◆ Task statement: The word to find is "computer". Copy each line of the material that contains it.

◆ Dataset records:
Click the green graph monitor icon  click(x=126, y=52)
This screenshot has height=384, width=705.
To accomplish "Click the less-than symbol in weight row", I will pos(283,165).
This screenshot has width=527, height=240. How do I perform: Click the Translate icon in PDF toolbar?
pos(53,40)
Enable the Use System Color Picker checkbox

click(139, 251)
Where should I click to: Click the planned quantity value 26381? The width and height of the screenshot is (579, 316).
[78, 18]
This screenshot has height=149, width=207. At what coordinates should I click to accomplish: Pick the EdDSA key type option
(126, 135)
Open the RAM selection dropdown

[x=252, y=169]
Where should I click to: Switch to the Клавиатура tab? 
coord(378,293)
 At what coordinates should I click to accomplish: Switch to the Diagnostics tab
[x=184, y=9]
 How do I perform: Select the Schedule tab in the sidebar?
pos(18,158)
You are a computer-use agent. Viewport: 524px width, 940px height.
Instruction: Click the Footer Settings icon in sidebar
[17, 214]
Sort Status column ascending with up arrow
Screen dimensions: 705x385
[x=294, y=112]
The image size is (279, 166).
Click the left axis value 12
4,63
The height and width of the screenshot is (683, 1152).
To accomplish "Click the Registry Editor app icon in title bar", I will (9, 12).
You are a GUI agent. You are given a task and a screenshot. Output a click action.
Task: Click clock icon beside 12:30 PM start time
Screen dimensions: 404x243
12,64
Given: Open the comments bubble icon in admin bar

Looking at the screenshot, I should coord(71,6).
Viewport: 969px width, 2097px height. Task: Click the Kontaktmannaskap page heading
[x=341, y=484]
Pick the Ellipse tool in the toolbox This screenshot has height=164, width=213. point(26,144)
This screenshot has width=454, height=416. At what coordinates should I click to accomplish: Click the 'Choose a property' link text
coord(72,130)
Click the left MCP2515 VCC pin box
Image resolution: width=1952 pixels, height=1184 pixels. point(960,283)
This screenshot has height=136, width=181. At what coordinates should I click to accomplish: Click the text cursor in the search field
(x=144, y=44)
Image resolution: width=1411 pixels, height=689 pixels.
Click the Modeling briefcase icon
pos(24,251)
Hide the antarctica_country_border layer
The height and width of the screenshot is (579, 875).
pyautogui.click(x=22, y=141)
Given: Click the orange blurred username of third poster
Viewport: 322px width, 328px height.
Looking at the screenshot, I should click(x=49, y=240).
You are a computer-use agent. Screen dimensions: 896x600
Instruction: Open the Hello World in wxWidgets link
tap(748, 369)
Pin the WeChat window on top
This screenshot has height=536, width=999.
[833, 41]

◆ Solution to the problem:
You are a computer-use agent. Viewport: 524px width, 940px height.
You are a computer-use agent. Screen dimensions: 896x600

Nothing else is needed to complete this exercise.